Pair Corralation between Cofoe Medical and Hubei Dinglong
Assuming the 90 days trading horizon Cofoe Medical is expected to generate 1.88 times less return on investment than Hubei Dinglong. But when comparing it to its historical volatility, Cofoe Medical Technology is 1.19 times less risky than Hubei Dinglong. It trades about 0.11 of its potential returns per unit of risk. Hubei Dinglong Chemical is currently generating about 0.18 of returns per unit of risk over similar time horizon. If you would invest 1,943 in Hubei Dinglong Chemical on September 3, 2024 and sell it today you would earn a total of 847.00 from holding Hubei Dinglong Chemical or generate 43.59% return on investment over 90 days.
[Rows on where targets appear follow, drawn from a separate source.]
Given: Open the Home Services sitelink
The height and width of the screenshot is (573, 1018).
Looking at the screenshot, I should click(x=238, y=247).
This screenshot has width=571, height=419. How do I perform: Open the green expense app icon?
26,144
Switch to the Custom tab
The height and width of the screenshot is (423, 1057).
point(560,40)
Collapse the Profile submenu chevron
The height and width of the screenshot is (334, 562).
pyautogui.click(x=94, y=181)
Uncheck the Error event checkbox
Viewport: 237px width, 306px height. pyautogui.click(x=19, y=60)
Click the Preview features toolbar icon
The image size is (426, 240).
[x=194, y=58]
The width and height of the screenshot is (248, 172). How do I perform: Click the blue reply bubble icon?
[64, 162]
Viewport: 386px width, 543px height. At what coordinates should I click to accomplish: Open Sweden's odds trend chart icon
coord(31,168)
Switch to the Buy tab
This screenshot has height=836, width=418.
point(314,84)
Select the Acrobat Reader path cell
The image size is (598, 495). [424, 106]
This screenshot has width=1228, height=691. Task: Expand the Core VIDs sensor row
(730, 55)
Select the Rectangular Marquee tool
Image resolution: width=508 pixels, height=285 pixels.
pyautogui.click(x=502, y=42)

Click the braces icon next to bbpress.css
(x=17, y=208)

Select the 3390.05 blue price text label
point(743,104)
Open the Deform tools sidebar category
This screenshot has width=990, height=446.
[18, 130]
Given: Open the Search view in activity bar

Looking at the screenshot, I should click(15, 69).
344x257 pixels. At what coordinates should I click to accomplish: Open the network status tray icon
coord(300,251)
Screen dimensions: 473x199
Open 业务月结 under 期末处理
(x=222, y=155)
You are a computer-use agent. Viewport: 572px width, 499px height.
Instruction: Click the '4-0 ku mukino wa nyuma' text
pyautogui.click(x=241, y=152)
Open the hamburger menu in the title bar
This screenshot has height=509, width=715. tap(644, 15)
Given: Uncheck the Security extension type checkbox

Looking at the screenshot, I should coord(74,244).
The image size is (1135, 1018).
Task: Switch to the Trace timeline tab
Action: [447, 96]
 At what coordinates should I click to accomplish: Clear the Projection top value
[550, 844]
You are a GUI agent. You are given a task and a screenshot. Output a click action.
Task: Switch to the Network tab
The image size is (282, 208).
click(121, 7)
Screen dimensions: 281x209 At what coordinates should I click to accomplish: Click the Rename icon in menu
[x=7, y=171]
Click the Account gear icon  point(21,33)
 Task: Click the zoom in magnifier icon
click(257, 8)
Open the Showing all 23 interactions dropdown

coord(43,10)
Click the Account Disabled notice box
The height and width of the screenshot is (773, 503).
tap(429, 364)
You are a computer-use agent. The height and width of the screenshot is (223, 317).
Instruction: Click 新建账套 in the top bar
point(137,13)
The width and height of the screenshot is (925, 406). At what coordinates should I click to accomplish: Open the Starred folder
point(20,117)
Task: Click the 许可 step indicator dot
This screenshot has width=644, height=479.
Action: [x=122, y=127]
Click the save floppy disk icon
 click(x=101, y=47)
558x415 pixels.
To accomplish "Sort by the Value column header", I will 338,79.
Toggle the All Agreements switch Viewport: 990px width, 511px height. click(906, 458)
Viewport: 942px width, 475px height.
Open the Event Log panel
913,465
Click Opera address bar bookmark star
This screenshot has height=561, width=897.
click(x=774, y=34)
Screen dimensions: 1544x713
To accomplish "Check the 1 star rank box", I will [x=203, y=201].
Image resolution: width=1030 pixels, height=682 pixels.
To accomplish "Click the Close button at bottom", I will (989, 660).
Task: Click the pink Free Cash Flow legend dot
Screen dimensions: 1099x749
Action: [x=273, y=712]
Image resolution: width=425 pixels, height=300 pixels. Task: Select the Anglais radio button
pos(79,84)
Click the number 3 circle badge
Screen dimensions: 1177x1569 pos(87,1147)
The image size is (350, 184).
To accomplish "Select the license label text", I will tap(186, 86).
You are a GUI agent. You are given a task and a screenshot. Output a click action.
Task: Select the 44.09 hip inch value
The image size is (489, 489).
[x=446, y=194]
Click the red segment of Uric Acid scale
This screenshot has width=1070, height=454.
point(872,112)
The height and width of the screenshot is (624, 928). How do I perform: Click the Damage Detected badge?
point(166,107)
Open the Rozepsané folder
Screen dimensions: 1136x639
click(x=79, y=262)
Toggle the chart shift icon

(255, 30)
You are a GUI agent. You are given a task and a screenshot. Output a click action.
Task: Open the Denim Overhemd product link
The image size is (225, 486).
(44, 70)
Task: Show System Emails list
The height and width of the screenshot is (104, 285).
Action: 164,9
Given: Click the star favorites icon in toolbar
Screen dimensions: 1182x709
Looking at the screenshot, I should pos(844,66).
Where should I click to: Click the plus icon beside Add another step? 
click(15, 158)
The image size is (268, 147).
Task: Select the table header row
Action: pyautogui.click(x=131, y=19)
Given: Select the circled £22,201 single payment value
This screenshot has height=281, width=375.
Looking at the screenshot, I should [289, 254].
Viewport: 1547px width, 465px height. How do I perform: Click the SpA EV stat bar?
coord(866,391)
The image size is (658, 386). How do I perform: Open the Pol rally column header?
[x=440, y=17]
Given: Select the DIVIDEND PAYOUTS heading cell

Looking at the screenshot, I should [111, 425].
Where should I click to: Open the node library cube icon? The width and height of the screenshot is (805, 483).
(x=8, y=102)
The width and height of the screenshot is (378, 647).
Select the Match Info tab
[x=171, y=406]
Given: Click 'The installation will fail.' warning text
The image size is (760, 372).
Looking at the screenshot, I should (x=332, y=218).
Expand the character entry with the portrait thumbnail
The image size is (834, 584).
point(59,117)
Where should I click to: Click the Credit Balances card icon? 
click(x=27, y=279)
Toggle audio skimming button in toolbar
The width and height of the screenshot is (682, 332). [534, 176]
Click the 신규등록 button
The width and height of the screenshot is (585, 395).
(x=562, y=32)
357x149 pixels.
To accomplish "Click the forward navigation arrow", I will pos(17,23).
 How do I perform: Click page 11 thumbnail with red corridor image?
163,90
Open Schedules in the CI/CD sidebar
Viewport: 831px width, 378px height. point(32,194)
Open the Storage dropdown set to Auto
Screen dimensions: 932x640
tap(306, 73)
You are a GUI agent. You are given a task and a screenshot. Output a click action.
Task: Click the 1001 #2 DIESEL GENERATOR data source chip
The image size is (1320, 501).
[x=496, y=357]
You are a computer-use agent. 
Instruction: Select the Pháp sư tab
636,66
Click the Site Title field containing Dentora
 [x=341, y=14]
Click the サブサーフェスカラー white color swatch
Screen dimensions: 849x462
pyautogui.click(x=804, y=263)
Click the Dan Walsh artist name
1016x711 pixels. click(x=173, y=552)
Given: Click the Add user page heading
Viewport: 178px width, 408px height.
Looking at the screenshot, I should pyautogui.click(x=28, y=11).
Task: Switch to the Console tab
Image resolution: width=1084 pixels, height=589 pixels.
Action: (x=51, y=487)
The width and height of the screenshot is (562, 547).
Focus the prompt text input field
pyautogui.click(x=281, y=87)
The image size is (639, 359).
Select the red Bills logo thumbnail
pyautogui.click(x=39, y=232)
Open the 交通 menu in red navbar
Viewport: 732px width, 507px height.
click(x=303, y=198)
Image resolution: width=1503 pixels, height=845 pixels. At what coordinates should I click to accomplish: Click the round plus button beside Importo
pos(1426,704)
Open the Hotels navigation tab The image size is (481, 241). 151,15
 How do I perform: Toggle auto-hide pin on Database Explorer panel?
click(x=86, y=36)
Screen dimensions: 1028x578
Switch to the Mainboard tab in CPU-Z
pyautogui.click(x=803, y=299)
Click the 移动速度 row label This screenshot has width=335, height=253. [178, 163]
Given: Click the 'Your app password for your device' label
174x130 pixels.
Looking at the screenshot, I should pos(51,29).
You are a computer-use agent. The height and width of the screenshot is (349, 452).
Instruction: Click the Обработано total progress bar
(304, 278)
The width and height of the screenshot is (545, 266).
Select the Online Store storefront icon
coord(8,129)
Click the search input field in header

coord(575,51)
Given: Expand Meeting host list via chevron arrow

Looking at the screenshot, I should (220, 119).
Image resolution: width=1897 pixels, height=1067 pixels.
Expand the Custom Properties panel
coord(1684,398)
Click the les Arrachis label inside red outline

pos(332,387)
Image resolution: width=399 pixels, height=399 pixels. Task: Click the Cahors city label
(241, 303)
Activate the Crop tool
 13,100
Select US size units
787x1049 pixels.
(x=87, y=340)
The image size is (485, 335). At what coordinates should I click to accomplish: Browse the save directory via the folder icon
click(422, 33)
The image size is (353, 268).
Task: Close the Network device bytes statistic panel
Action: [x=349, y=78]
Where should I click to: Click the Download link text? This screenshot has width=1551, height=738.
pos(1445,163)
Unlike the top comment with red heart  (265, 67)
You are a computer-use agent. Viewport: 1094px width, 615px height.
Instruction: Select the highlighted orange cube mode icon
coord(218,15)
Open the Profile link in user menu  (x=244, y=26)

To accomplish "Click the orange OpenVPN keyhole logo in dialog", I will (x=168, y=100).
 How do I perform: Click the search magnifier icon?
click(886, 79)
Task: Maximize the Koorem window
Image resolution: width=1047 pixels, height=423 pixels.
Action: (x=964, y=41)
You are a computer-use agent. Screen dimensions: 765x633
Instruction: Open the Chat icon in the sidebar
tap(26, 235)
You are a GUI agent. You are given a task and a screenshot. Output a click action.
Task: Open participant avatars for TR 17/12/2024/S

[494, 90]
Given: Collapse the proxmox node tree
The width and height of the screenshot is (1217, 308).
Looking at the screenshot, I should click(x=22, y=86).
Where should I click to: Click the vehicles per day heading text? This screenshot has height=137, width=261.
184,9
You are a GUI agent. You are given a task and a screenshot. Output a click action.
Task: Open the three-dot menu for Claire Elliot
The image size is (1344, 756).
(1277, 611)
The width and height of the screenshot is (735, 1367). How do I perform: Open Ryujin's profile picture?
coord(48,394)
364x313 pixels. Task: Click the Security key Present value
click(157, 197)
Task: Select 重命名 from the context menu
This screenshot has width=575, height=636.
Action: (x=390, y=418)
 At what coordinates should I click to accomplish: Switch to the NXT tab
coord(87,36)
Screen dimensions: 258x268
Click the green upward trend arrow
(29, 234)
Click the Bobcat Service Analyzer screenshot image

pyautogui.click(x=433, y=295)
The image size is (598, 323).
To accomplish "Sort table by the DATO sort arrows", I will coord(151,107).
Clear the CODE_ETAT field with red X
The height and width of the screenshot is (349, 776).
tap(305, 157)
Time Period | 3 Months [change] |
Direction | Moves Together |
Strength | Very Strong |
Accuracy | 100.0% |
Values | Daily Returns |
Cofoe Medical Technology vs. Hubei Dinglong Chemical
Performance |
Timeline |
Cofoe Medical Technology |
Hubei Dinglong Chemical |
Cofoe Medical and Hubei Dinglong Volatility Contrast
Predicted Return Density |
Returns |
Pair Trading with Cofoe Medical and Hubei Dinglong
The main advantage of trading using opposite Cofoe Medical and Hubei Dinglong positions is that it hedges away some unsystematic risk. Because of two separate transactions, even if Cofoe Medical position performs unexpectedly, Hubei Dinglong can make up some of the losses. Pair trading also minimizes risk from directional movements in the market. For example, if an entire industry or sector drops because of unexpected headlines, the short position in Hubei Dinglong will offset losses from the drop in Hubei Dinglong's long position.Cofoe Medical vs. Chengdu Kanghua Biological | Cofoe Medical vs. Beijing Wantai Biological | Cofoe Medical vs. Suzhou Novoprotein Scientific | Cofoe Medical vs. Aluminum Corp of |
Hubei Dinglong vs. Zijin Mining Group | Hubei Dinglong vs. Wanhua Chemical Group | Hubei Dinglong vs. Baoshan Iron Steel | Hubei Dinglong vs. Rongsheng Petrochemical Co |
Check out your portfolio center.Note that this page's information should be used as a complementary analysis to find the right mix of equity instruments to add to your existing portfolios or create a brand new portfolio. You can also try the Funds Screener module to find actively-traded funds from around the world traded on over 30 global exchanges.